Abramson published her memoir, “The Defense is Ready: Life in the Trenches of Criminal Law,” in 1997. Now, at age 80, she is retired and rarely appears in public.

“I feel so deeply connected to her and feel like I’ve fallen in love with her from afar,” Graynor says. “A big part of this journey for me was living up to it. Now I tried to send her an email. I tried to find people who might be able to pass it on to her, just to acknowledge her and tell her what I saw in her and if she ever wants to talk.”

Graynor believes Erik and Lyle Menendez deserve a retrial, with the ultimate goal of securing their release from prison. They are currently serving life sentences without the possibility of parole for the first-degree murder of their parents Jose and Kitty Menendez in 1989.

“I feel very close to them in this bizarre alternate reality,” Graynor says. “And I heard that they are extraordinary people who, as Leslie said at the end of the show, will give meaning to their lives and make wonderful contributions to society. From what I’ve heard, it sounds like they’re great. Erik teaches meditation, they work on the GreenSpace project (prison reform initiative). I would love to hug her one day.”

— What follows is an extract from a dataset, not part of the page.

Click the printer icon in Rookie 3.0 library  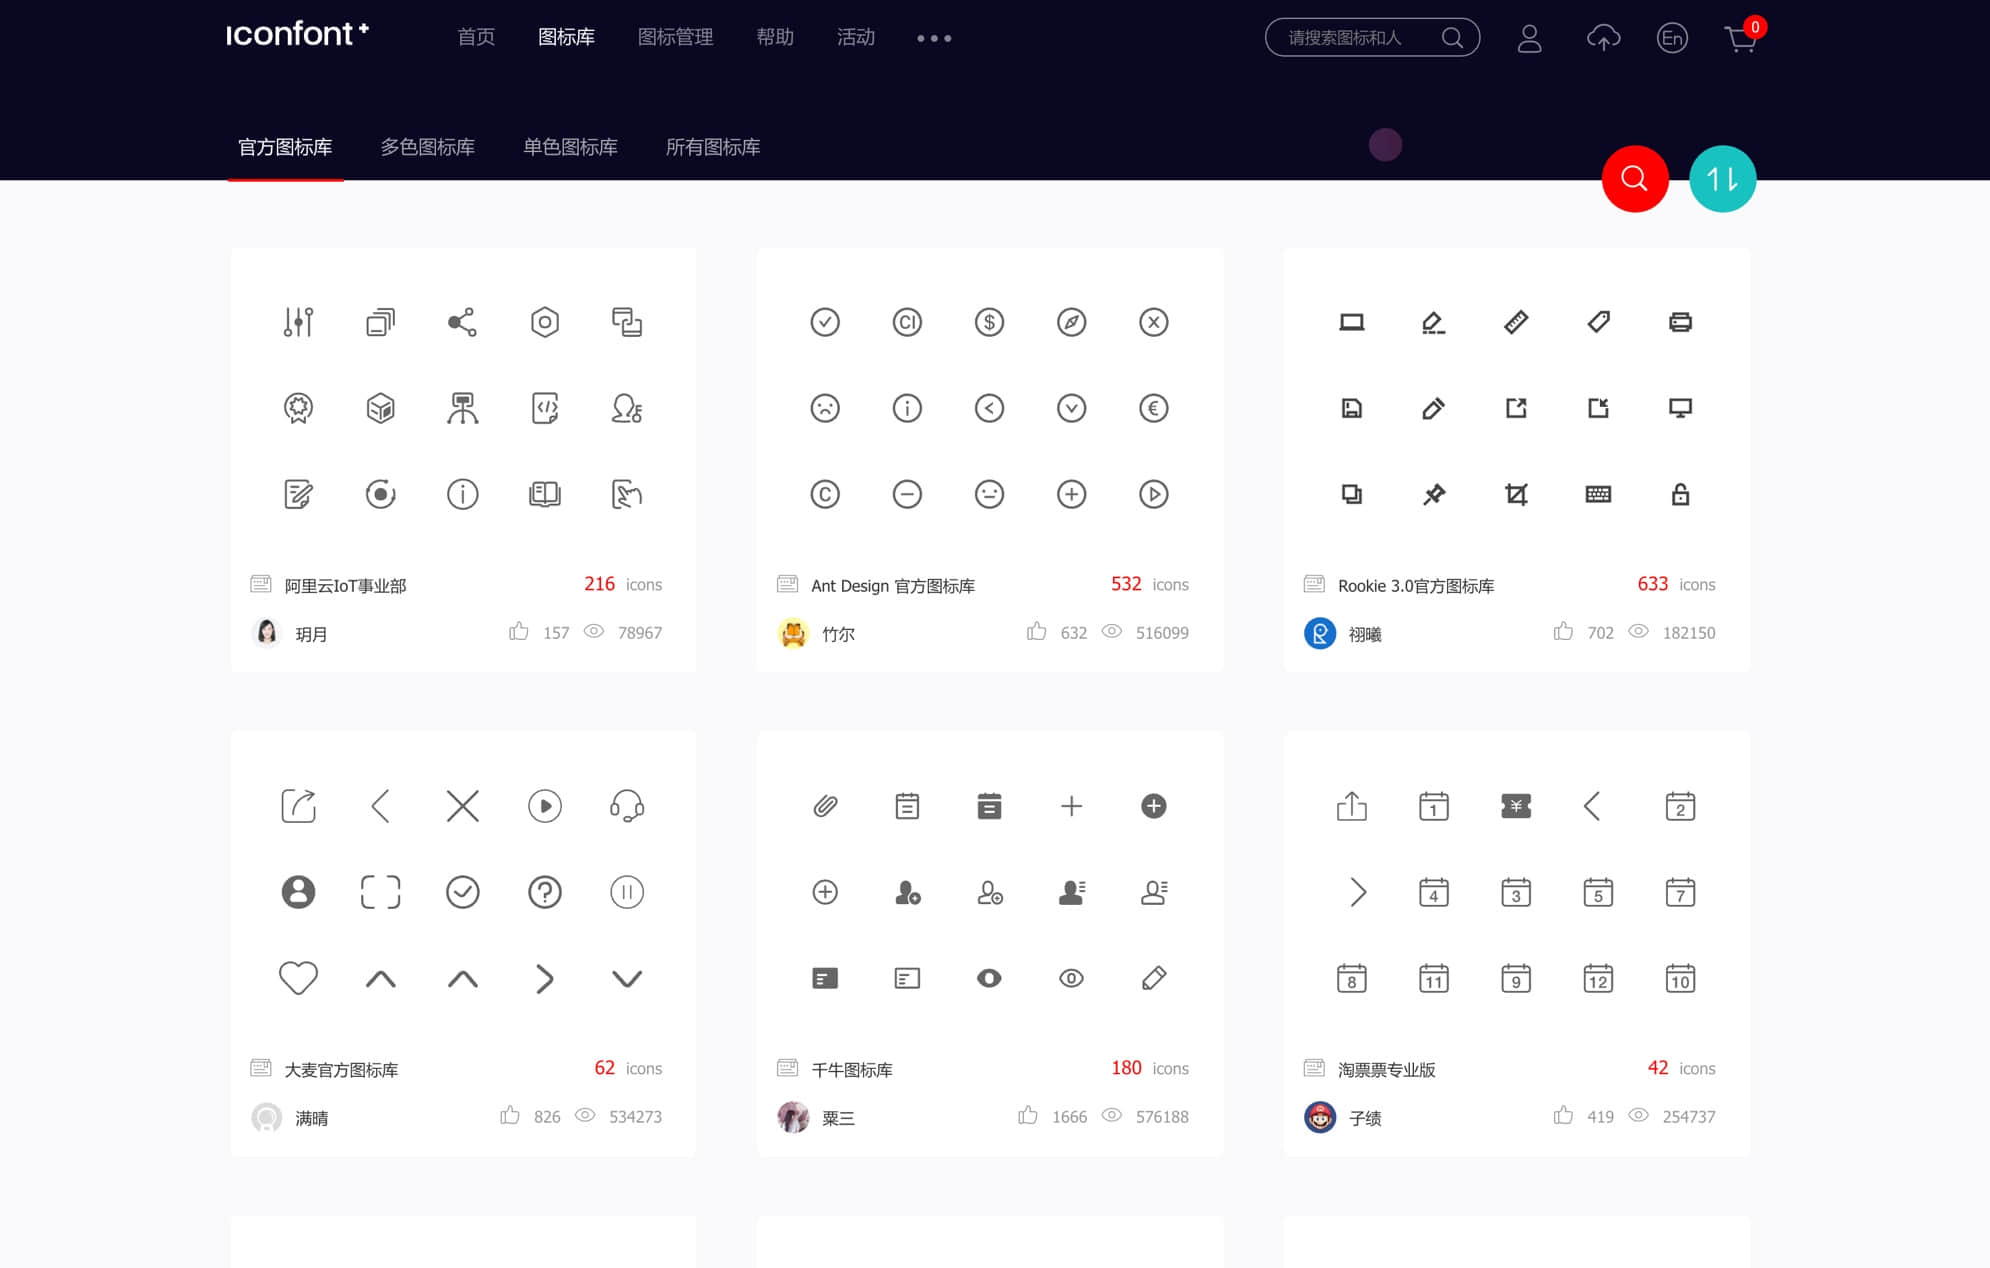(1679, 322)
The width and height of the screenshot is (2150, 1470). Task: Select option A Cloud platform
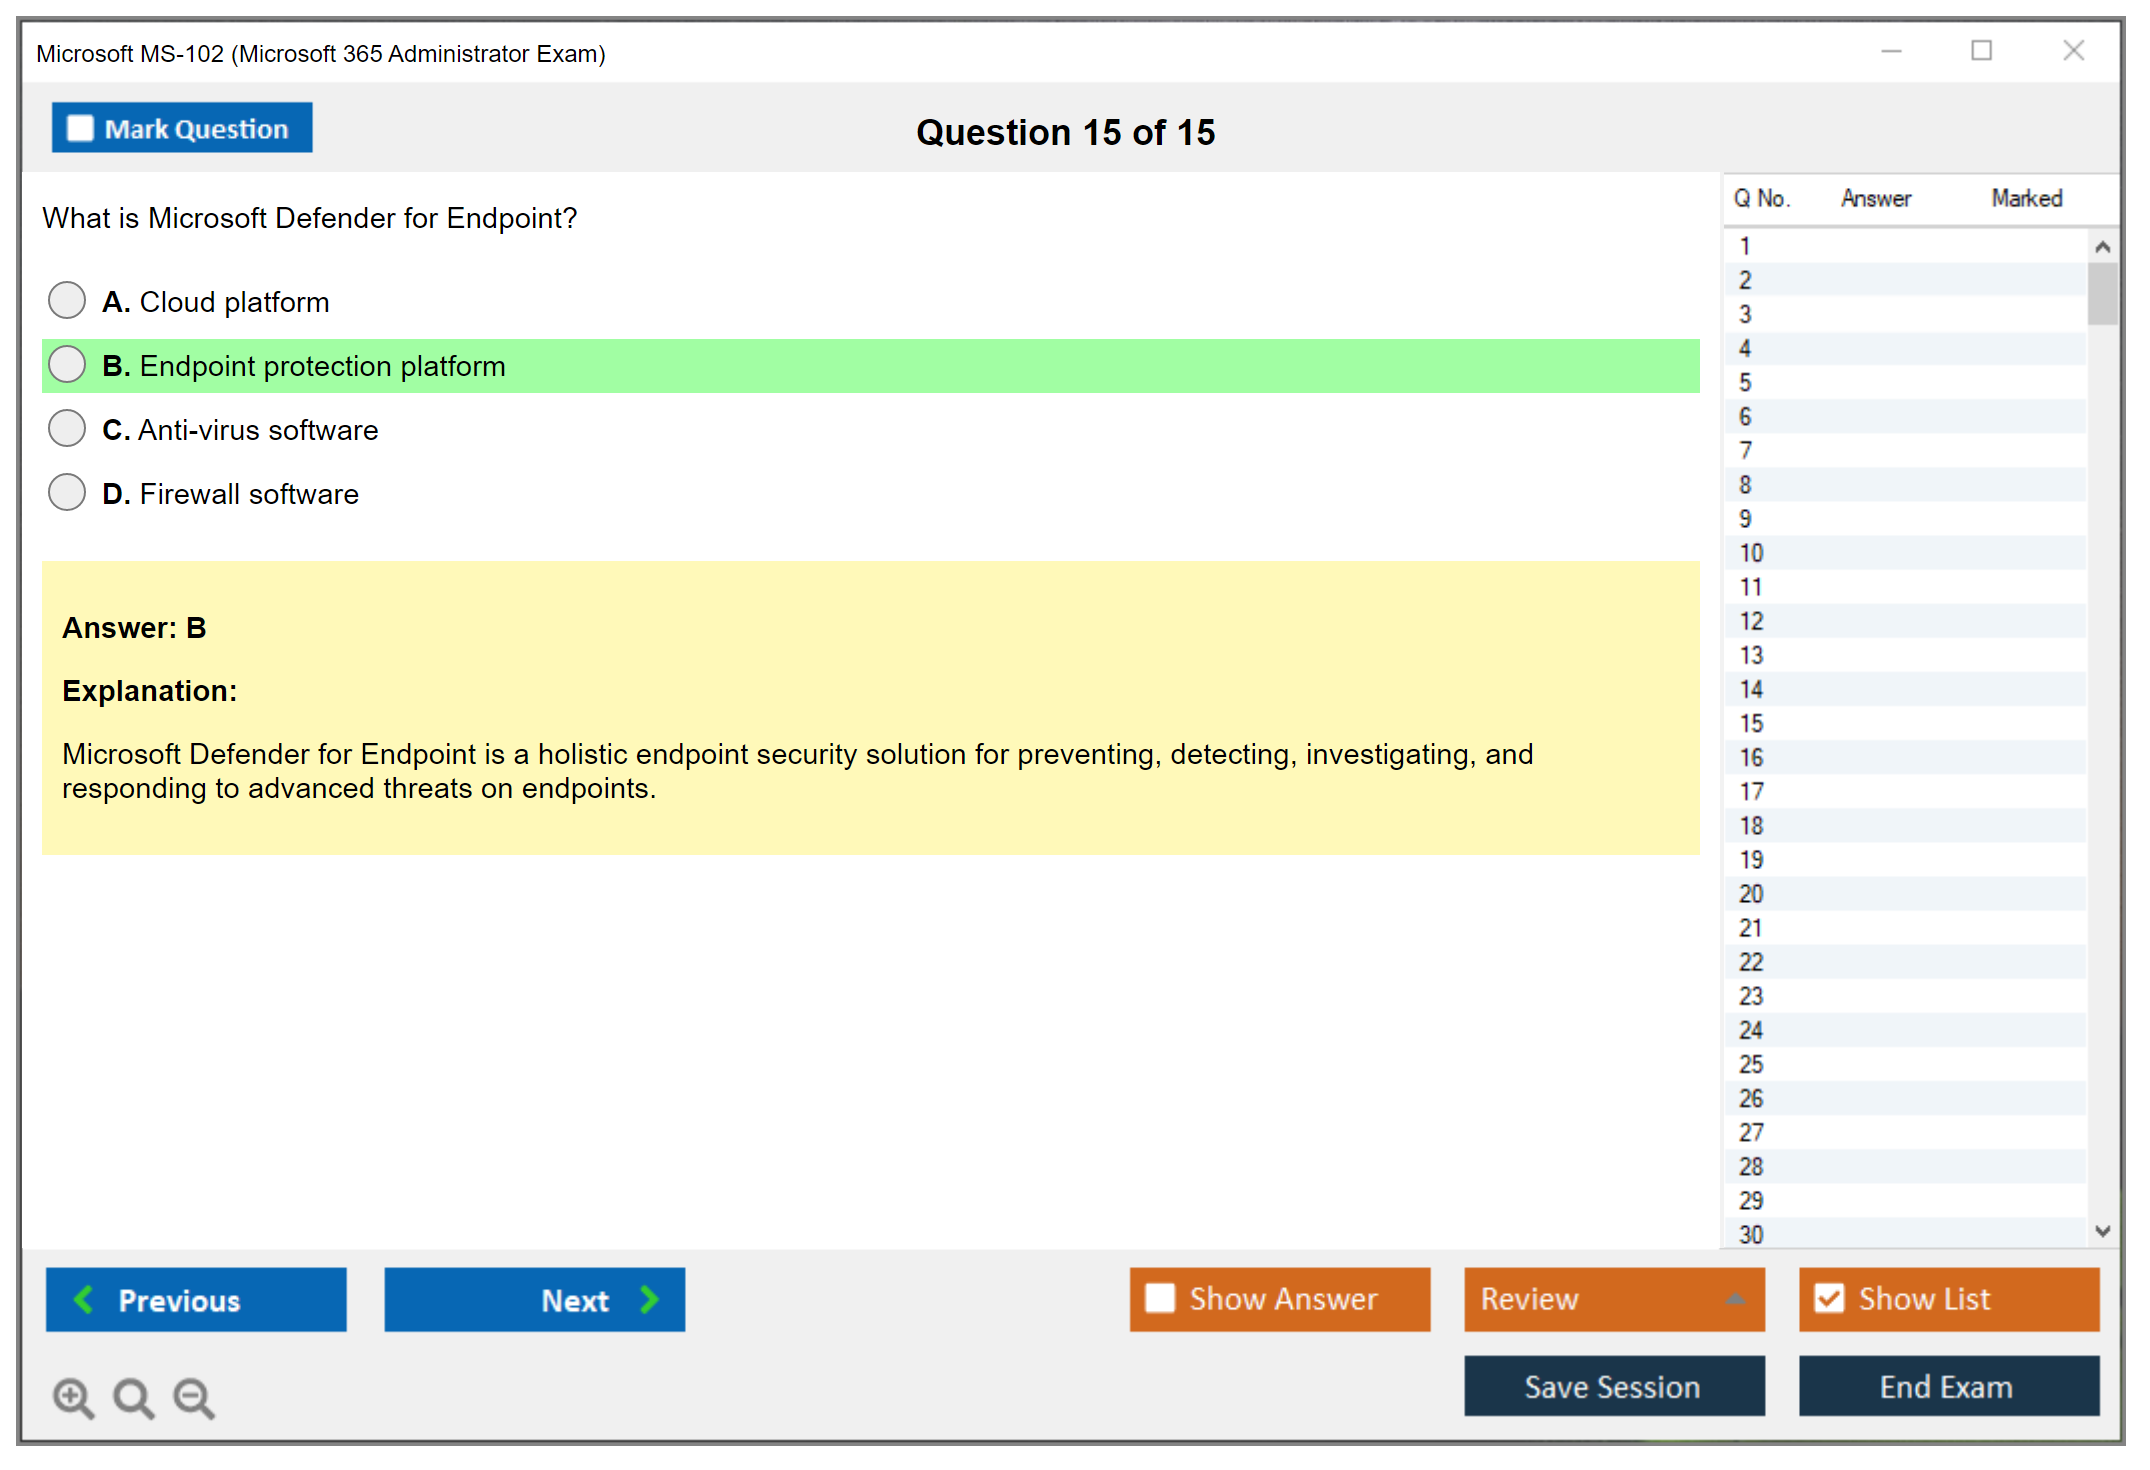[x=67, y=300]
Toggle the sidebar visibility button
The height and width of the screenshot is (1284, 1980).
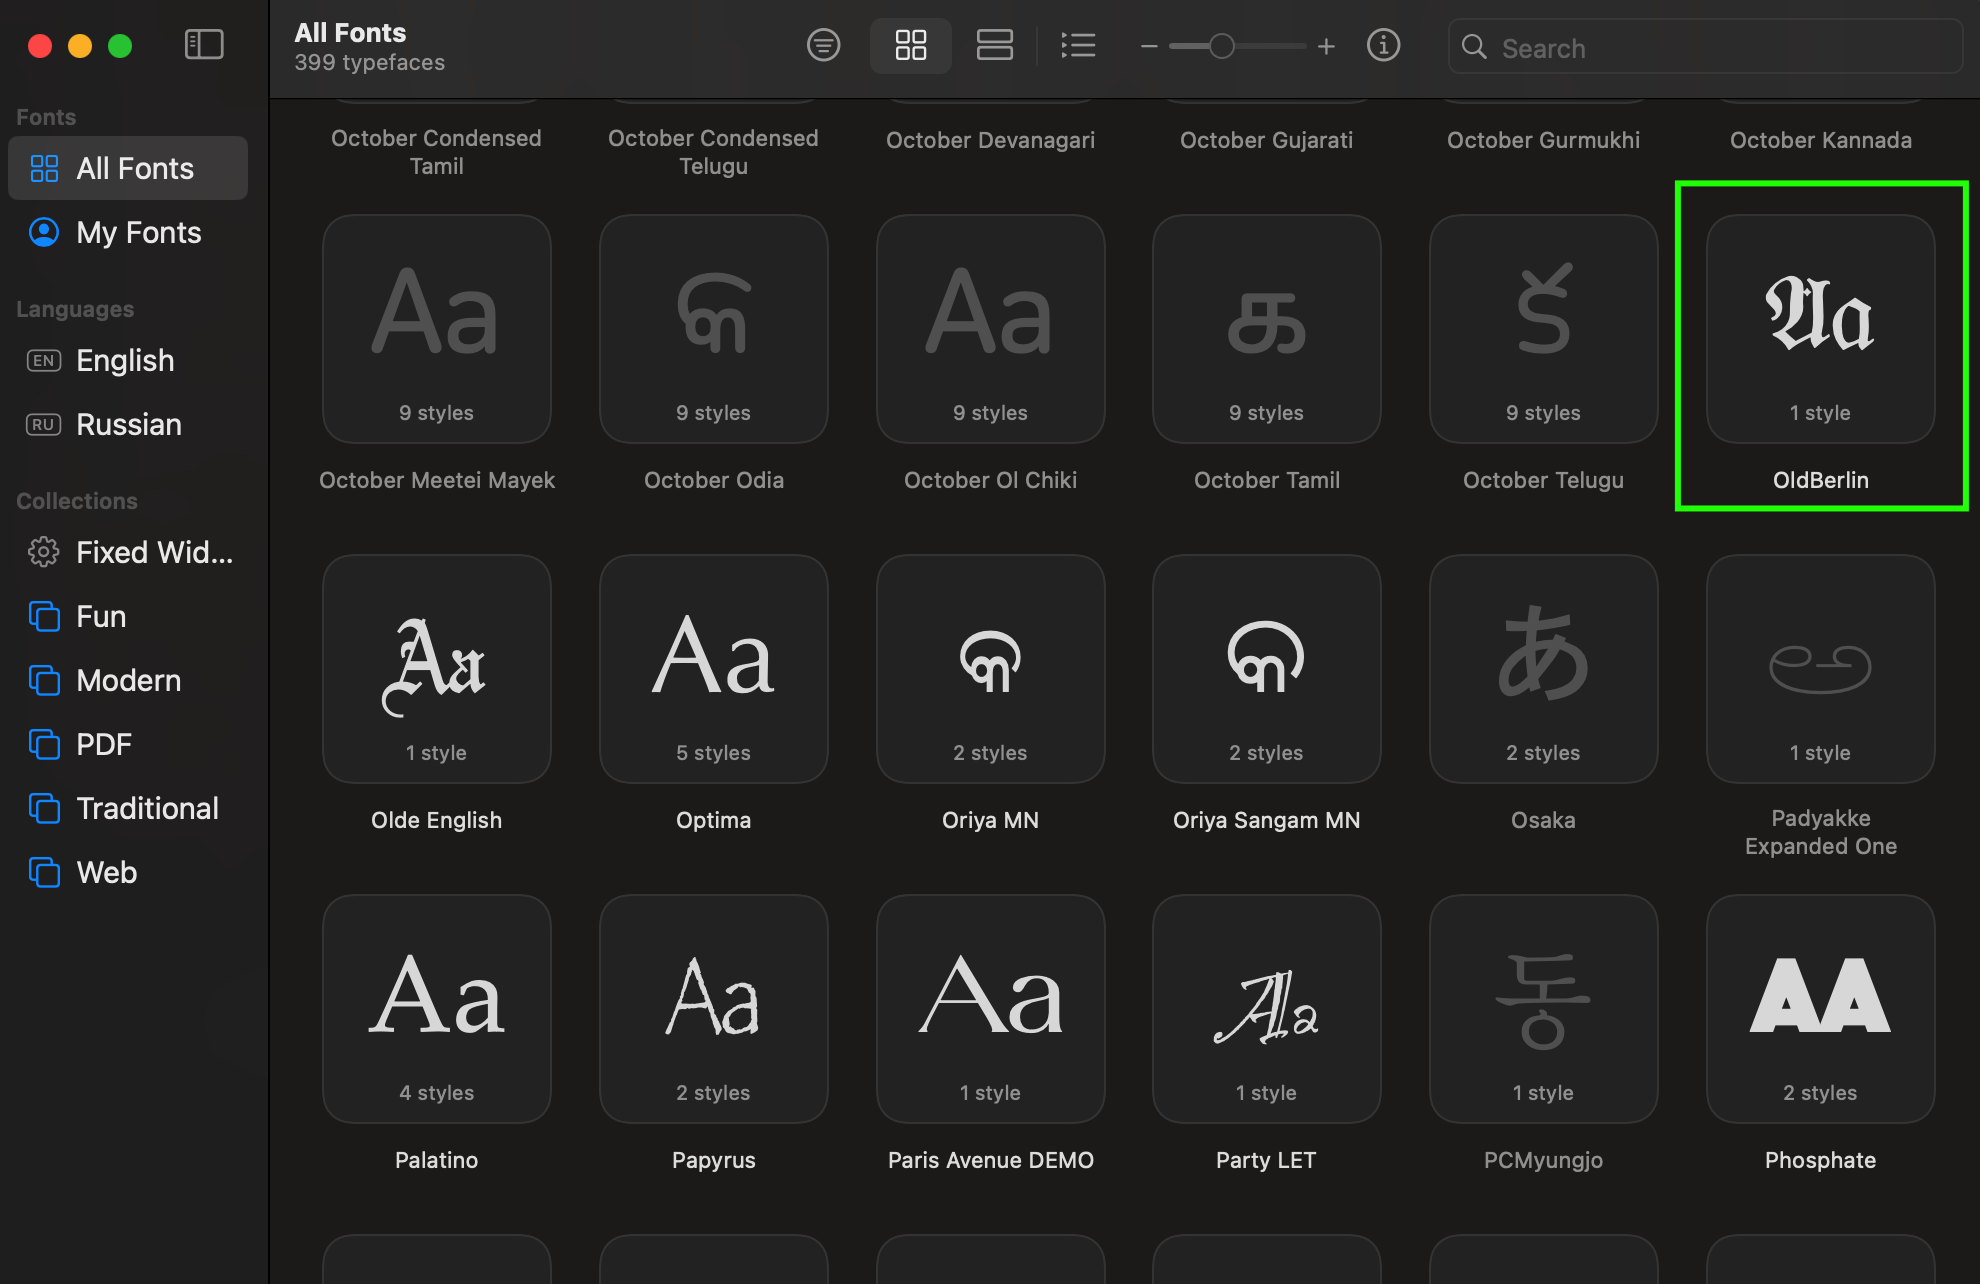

Photo by Phil Chester + Sara Byrne/@philchester + @sarakbyrne

I remind Graynor that series co-creator Ryan Murphy praised her “rear acting” when I spoke to him about the fifth episode, a 33-minute one-shot with Erik (Cooper Koch) detailing the sexual and emotional Abuse in his childhood reported suffering from his father. Graynor’s voice is heard, but viewers never see her face as she always has her back to the camera. “Personally, I recently thought that Episode 5 was the most purely artistic experience I’ve ever had because I didn’t have a camera in my face,” says Graynor. “There’s this theory in physics that an observer changes the state of something, and being so present and being there for Cooper so much and wanting to give him everything I could had something to do with that he could give everything he could. My face became a performance for one – for him.”

Graynor remembers transforming into Abramson with the help of a big curly blonde wig. “It was a beautiful, transformative, multi-faced, perfect lady,” Graynor says of the voluminous locks. “There is no Leslie without her hair and her clothes. It really informed me about how I was feeling and how I found her.”

She remembers wearing the wig outside of family dinners. “I had a four-hour break, so I took it (the wig) to Silver Lake for dinner,” she says, smiling. “I sat down at the table and they had no idea who I was. Later that evening the waiter came over and said, “Great hair.”